Every year, Locatus draws up a Top 100 of retail chains for both the Netherlands and Belgium. Two neighbouring countries, which are quite similar in some respects. Both are not that big, and the languages are also closely related. However, their retail markets are very different in structure and development. This blog examines which retail chains are the most prominent in these two countries.
Top 10 compared
The Top 10’s based on the number retail outlets are completely different. In Belgium, the bank sector dominates the ranking, while in the Netherlands the number of banks has already fallen drastically. Rather than physical use of banks and currency, the Dutch have embraced payment by debit card and also telebanking.
In Belgium, too, the number of banks is declining more and more. A trend that will certainly continue. Thus, a lot of buildings from this sector will become vacant in the next few years.
In the Dutch Top 100, drugstore Kruidvat is the frontrunner. This drugstore chain is also gaining momentum in Belgium, entering their Top 25 last year. Zeeman is the only other Dutch multiple also to be found in the Belgian Top 25. Ranking in 22th place, Zeeman is just one spot above Kruidvat.
Looking at the retail floor space, another type of multiples seems to predominate. The scale of supermarkets, DIY superstores and home furnishing superstores play a major part in this. The only overlap in the Top 10’s of both countries are Lidl and Ikea.

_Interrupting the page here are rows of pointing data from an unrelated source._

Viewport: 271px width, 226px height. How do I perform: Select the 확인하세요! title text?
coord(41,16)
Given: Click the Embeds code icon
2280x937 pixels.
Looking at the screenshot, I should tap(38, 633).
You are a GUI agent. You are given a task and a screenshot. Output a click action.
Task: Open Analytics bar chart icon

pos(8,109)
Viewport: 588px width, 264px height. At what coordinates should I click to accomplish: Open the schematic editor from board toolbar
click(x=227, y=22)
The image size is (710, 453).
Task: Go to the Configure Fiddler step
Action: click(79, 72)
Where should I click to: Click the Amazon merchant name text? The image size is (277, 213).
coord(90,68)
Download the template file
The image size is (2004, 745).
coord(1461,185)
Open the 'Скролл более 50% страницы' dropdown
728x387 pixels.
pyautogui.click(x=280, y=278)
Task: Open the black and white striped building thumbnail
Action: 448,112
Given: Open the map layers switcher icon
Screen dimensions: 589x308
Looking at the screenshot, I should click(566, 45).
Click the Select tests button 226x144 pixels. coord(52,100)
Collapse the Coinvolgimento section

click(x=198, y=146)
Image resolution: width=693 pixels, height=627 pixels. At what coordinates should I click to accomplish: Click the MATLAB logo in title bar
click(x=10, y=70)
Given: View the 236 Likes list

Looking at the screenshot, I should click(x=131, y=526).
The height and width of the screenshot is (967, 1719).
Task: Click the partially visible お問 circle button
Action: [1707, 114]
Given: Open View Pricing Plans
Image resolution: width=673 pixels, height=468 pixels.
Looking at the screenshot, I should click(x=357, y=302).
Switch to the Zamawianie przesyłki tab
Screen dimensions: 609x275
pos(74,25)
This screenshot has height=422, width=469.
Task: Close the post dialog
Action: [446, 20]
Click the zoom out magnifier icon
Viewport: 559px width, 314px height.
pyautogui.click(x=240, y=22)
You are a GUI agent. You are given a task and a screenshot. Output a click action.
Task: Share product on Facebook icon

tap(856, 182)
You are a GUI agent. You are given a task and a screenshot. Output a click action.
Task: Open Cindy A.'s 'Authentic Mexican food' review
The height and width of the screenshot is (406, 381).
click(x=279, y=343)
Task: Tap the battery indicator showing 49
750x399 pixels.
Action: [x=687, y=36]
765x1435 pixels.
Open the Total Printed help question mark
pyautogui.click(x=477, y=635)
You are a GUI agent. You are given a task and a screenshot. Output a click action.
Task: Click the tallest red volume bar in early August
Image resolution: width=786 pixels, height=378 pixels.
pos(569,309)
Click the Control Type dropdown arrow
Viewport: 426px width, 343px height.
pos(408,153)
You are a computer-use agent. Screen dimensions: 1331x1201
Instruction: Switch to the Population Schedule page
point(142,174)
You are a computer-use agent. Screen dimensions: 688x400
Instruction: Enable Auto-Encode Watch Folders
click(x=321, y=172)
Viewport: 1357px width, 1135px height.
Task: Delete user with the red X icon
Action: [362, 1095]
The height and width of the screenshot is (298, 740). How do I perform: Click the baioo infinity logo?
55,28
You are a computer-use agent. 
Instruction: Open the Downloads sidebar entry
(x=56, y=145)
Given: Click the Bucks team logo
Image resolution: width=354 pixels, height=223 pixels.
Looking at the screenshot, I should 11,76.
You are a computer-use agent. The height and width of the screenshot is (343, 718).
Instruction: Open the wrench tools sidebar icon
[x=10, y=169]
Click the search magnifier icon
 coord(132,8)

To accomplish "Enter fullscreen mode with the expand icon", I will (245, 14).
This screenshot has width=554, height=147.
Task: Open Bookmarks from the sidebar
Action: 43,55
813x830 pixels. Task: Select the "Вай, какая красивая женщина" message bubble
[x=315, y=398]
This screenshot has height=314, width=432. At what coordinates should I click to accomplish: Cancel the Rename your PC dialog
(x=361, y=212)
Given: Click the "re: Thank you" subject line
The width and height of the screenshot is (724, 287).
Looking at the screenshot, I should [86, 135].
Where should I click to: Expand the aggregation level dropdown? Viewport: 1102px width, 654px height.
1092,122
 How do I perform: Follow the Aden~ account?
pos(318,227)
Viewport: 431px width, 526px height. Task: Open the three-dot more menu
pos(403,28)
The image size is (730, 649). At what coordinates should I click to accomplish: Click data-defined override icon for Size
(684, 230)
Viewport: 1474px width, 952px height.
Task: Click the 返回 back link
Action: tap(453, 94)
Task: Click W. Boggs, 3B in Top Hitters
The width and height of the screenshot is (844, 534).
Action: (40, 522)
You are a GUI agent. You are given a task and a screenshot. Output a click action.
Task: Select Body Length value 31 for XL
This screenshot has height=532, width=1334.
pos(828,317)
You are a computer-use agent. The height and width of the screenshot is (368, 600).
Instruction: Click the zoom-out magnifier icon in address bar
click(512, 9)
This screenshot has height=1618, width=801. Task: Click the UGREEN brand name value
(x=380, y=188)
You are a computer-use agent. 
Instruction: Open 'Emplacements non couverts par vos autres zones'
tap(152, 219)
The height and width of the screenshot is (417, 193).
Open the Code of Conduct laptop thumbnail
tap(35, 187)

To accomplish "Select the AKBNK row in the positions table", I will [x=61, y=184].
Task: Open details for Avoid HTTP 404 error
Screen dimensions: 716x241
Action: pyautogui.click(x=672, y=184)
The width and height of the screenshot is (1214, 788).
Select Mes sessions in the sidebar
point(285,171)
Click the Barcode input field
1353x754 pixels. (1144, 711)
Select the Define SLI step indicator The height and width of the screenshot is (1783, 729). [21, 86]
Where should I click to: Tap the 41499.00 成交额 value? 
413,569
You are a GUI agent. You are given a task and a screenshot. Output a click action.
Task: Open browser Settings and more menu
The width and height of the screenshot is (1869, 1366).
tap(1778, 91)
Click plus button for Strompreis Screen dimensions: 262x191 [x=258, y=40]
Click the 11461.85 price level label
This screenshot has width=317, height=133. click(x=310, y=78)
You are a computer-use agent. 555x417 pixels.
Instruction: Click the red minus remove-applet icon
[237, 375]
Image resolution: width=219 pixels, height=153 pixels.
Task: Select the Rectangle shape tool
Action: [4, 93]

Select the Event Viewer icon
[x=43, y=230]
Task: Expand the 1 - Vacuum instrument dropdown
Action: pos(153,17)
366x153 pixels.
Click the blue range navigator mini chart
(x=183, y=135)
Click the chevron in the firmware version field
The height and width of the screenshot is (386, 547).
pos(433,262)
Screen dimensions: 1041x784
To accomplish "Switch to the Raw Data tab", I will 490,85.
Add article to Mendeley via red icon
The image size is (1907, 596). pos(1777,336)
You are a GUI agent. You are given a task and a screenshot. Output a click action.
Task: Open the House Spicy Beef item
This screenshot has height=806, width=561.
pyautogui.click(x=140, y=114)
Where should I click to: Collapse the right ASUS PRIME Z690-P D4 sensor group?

In Belgium, the Top 10 based on retail floor space is much “greener” (more supermarket chains). However, the average floor space of supermarkets is comparable in both countries: 970 m² in the Netherlands and 957 m² in Belgium.
To what extent does the streetscape resemble each other?
Naturally, each country has its own local multiples. But more and more retail chains are moving across borders. On the first of January 2020 we saw the following overlap in retail chains in the Top 100.
Top 100 (outlets): 27 retail chains are the same
Top 100 (surface): 22 retail chains are the same
The larger chains (both in number of retail outlets and in retail floor space) are mostly domestically owned. What is more striking is that most of the chains that appear in both Top 100s originate in the Netherlands. A few examples: Action, Albert Heijn, C&A, Kruidvat and HEMA. European or American chains that appear in both Top 100s are H&M, Primark, ZARA, Ikea, McDonald’s, Domino’s, ALDI, Lidl and Decathlon.
Of course, there is more overlap between the Netherlands and Belgium regarding multiples in their streetscape. But these do not appear in both Top 100s.